We take a look at how personal pensions work and how they can help you to make the most of your retirement.
According to a report by Scottish Widows, almost half of Brits in their 30s and 40s aren’t saving enough for retirement.
If you're ineligible for a workplace pension, or you're self-employed, then you might be worrying about the days when you'll be relying on your pension packet.
Well, fear not - we're about to talk you through the world of personal pensions.
What is a personal pension fund?
A personal pension is a pension plan you arrange for yourself. This means you find the scheme you want to join, and you decide what contributions you want to make.
Any interest you earn on your personal pension plan is tax free. You also get tax back on your pension contributions up to £40,000 or 100% of your total annual income (whichever is the lowest).
Even if you don't pay tax, you can still benefit from the tax relief. You can currently save up to £2,880 a year and get 20% tax back on your contributions. For example, if you saved the full £2,800 it would bring your annual contribution up to £3,600.
Who can set up a personal pension fund?
Anyone can set up a personal pension fund.

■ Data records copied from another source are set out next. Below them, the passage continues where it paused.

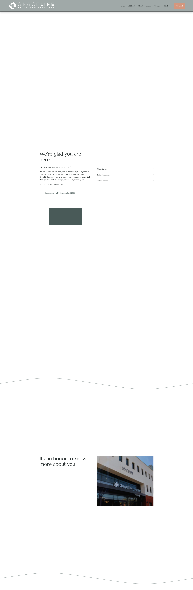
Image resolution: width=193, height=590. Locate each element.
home (123, 6)
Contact (179, 6)
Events (148, 6)
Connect (157, 6)
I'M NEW (131, 6)
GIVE (166, 6)
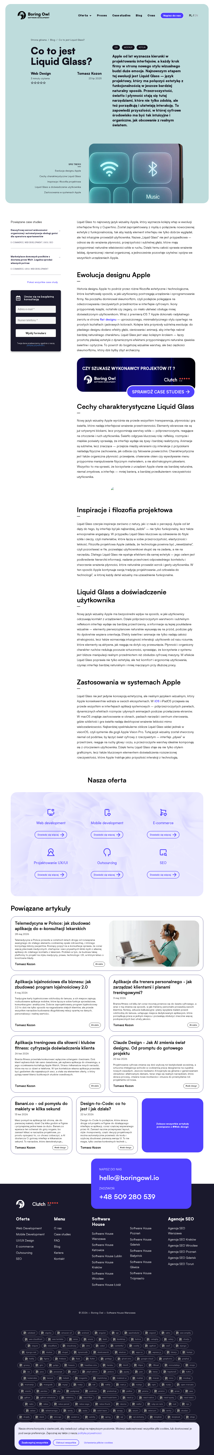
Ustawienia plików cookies (98, 1442)
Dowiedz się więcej (48, 834)
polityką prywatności (89, 1433)
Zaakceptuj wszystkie (35, 1442)
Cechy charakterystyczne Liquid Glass (60, 176)
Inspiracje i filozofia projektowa (64, 181)
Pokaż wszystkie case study (42, 282)
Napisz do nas (172, 15)
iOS (157, 701)
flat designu (108, 319)
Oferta (83, 15)
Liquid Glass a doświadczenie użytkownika (58, 186)
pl (190, 15)
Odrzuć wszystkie (66, 1442)
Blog (139, 15)
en (196, 15)
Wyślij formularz (36, 333)
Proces (102, 15)
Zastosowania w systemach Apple (62, 192)
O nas (151, 15)
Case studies (121, 15)
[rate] (32, 82)
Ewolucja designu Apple (68, 170)
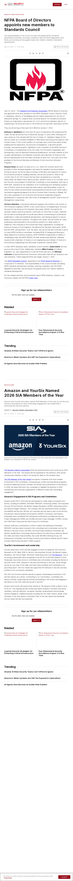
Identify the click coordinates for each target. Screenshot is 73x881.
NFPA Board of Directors (50, 261)
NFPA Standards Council (17, 261)
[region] (36, 877)
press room (33, 278)
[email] (43, 53)
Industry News (9, 385)
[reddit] (40, 53)
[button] (5, 4)
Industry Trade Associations (14, 14)
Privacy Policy (8, 878)
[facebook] (30, 53)
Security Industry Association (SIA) (25, 410)
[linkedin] (33, 53)
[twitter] (36, 53)
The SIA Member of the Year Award (17, 479)
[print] (68, 53)
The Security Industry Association (17, 470)
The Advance (57, 555)
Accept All (64, 877)
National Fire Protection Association (33, 111)
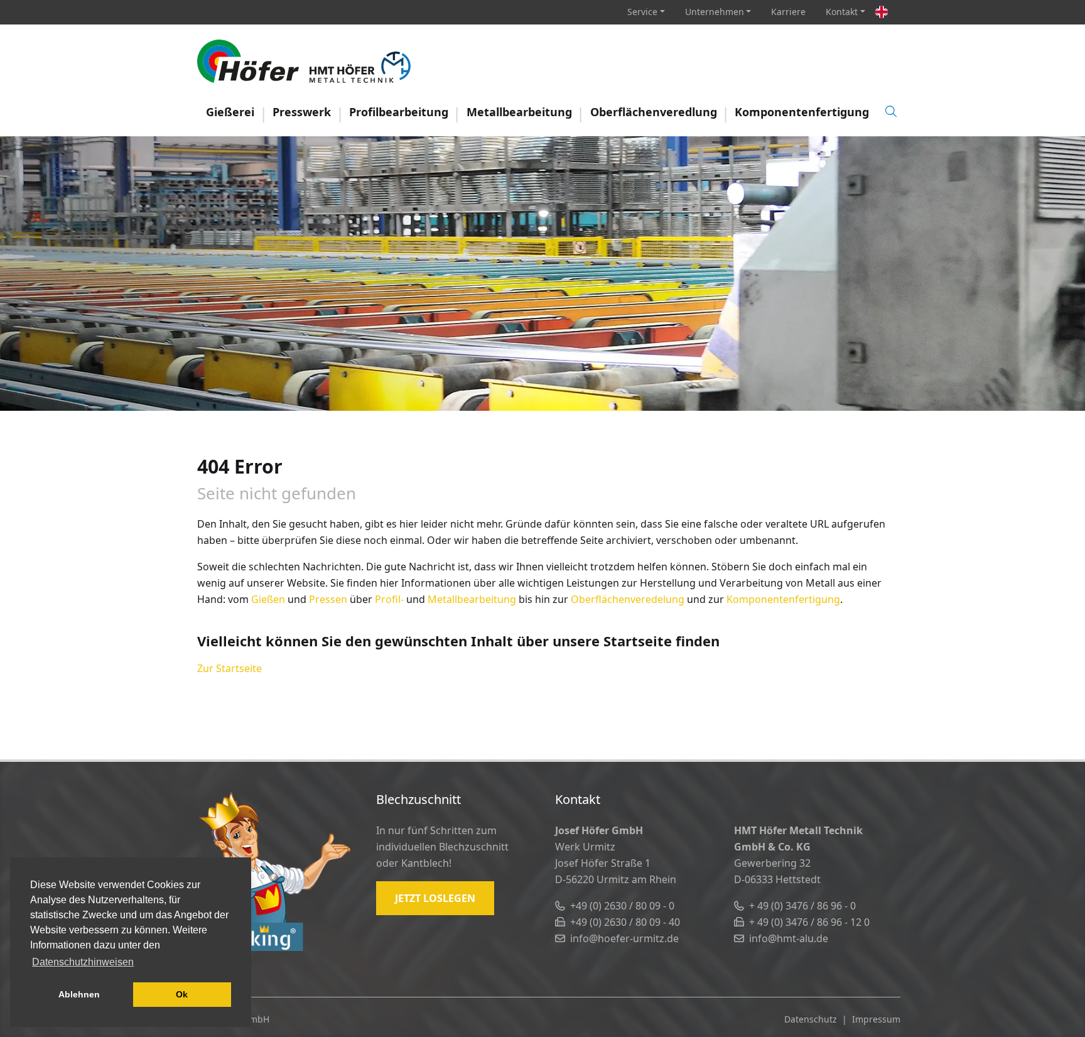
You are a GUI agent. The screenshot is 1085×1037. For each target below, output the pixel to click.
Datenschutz (810, 1019)
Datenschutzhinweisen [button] (83, 962)
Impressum (876, 1019)
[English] (881, 11)
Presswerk (302, 111)
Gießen (268, 599)
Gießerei (230, 111)
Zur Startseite (229, 668)
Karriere (788, 12)
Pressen (328, 599)
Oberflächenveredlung (653, 111)
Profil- (389, 599)
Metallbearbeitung (519, 111)
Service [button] (642, 12)
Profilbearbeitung (398, 111)
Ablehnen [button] (79, 994)
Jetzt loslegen (435, 898)
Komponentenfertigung (802, 111)
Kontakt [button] (842, 12)
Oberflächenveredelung (627, 599)
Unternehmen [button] (714, 12)
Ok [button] (182, 994)
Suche (891, 110)
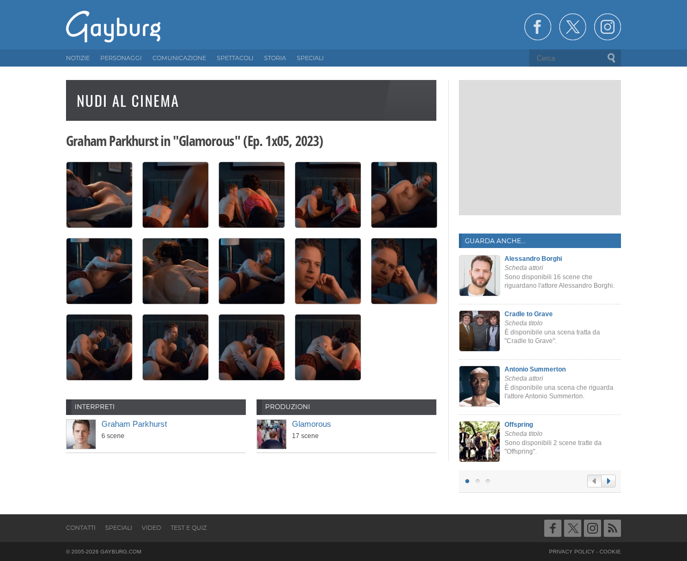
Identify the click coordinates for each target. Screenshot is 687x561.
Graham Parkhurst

While most people will be eligible for a state pension when they retire, it’s unlikely to be enough to let you carry on the lifestyle you've had during your working life. As of 2017/18, the highest UK state pension is £159.55 a week (£8,296.60 a year). By contrast, you’d make £300 - almost double - if you worked a standard 40-hour week on the current minimum wage. That's why starting a personal pension is the main option for people who are self-employed or ineligible for a workplace pension.
However, if you want to, you can start a personal pension fund to supplement your state pension and your workplace pension.

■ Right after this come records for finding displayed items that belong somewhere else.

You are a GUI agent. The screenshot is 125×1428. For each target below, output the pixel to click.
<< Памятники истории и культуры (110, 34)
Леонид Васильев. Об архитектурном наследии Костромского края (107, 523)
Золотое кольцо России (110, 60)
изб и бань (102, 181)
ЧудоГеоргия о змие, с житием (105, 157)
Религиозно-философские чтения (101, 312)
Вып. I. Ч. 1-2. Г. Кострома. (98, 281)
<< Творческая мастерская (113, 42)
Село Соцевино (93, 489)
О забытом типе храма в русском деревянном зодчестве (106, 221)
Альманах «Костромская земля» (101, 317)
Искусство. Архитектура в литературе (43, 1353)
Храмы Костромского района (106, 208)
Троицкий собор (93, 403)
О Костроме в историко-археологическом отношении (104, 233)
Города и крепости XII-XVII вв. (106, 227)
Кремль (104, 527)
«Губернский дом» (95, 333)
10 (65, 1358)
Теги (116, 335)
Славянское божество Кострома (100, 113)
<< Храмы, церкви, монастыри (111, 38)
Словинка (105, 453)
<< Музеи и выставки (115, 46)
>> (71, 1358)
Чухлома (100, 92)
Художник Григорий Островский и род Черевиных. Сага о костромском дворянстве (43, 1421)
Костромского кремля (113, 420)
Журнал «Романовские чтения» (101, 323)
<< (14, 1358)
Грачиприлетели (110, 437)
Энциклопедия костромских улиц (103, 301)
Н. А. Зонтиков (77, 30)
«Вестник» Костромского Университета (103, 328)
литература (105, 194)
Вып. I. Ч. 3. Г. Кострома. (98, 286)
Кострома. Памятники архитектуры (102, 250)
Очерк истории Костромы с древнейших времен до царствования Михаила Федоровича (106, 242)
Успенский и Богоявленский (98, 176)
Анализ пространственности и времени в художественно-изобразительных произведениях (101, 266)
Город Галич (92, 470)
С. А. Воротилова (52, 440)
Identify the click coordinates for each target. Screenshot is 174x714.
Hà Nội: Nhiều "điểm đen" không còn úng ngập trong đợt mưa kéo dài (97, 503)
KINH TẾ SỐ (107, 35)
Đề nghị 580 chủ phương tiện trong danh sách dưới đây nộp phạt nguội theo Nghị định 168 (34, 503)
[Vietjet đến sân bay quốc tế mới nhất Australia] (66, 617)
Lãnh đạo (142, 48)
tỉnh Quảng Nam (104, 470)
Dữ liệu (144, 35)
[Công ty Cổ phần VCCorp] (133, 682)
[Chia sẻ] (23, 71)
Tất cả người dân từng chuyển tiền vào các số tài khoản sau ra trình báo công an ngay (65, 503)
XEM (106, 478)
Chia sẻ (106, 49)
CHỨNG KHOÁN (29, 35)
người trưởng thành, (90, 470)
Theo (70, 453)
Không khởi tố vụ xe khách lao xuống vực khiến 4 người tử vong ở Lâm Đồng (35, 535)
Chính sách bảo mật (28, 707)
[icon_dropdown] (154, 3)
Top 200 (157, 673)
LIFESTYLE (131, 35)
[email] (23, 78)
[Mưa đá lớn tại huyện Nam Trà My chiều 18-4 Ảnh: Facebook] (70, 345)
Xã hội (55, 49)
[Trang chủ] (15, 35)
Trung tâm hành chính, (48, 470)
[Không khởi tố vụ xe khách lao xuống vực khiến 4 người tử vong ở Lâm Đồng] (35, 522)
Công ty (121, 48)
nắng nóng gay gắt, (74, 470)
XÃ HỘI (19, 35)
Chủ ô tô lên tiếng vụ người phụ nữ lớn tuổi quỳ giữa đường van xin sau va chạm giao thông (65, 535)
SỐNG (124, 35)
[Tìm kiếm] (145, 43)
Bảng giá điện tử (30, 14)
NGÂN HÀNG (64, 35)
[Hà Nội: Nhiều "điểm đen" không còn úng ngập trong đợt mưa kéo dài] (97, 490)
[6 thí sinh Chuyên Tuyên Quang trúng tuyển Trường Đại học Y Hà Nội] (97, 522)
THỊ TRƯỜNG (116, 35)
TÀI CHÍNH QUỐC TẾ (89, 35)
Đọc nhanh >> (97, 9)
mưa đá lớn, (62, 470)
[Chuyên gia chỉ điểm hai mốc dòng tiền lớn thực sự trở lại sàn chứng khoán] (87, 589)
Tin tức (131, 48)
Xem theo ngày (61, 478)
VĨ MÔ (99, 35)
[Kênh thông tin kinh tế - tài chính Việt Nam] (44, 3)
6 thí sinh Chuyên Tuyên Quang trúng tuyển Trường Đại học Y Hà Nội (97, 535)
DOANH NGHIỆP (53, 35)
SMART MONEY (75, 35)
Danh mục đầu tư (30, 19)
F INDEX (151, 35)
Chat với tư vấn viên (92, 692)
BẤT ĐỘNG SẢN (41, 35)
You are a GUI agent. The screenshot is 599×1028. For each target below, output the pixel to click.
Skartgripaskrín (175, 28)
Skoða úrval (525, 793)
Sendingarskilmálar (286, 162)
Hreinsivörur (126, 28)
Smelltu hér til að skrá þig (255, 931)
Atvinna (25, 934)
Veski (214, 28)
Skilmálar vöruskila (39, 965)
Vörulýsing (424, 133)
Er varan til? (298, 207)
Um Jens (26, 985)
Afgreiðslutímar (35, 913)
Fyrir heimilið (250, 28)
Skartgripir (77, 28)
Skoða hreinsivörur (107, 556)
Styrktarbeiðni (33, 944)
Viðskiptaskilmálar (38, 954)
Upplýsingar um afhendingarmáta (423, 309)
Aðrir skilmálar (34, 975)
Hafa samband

if you earn less than £10,000 a year (you can still ask to be enrolled - and your employer cannot refuse - if you earn more than £5,876 a year)
if you’re under 22 or over the state pension age (you can ask to be enrolled - and your employer cannot refuse - if you’re over 16 or under 74)
if you work outside the UK
How do you choose a personal pension plan?
First things first, you need to decide what kind of plan you want to start. There are a few different options for personal pension schemes:
Defined contribution schemes. With these pension plans you make regular payments to build up your pot of savings. Your contributions are invested into stocks and shares for you and the pension company oversees your investments.
Stakeholder pension schemes (SHPs). These are a type of defined contribution scheme. SHPs have low minimum contributions, and you can stop and start your contributions when you want. The charges the pension provider can impose are also capped at 1.5%.
Self-invested personal pensions (SIPPs). These are completely do-it-yourself, so tend to be more flexible and can lead to higher returns. However, they are riskier so are best suited to people who have experience with investing.
You can open a Lifetime ISA if you’re under 40. You can pay in up to £4,000 a year and the government will throw in an additional £1,000. However, the amount you save in a lifetime ISA will count towards your overall annual ISA limit.
Once you’ve decided which kind of plan is right for you, there are three key things to watch out for.
1. Whether there are any fees and charges
Some pension funds charge setup fees to open your account.
The vast majority of plans also charge management fees. This can be a percentage of your pension pot (ranging from 0.2% to as much as 1%), a flat fee or even both. Fees tend to get lower the more your pot grows in value.
2. The rules on contributions
Most pension funds have specific rules on how much you have to contribute and how often. You may need to pay in a lump sum in order to open the fund (Nutmeg, for instance, requires an initial investment of £5,000). And some pension providers will also require you to pay in at least a minimum amount each month.
Other providers - NEST, for instance - are more flexible. They don’t have minimum contribution requirements. This means you can take a break from contributions and resume when your financial situation improves.
3. Where your money will be invested
Pension providers usually offer a range of investment options depending on the level of risk you’re prepared to take. Pension funds usually classify your attitude to risk as either cautious, balanced or adventurous. The riskier the investments, the more profit you stand to make. But there's also a greater chance that you could lose money too.
Most pension providers have a default fund. If you don’t personally choose where to invest your money, it will get invested in the default fund. The default fund may not suit your attitude to risk, so it’s best to at look at the options available. You could always consider seeking help from an independent investment advisor.
How much should I put into my pension fund each month?
Most personal pensions rely entirely on the contributions that you make. This means the more you put in the more you’ll get out of them when you do retire.
If you're trying to work out exactly how much to contribute to your personal pension, you could use your age as a rule of thumb. So if you're employed and starting your pension, halve the age that you are currently. You can then contribute this much as a percentage of your pre-tax salary each year until you retire. So if you're 30 years old, you might want to start contributing 15% of your salary into your personal pension fund. If you're able to, it's worth starting your retirement fund as early as possible, so your money has longer to grow.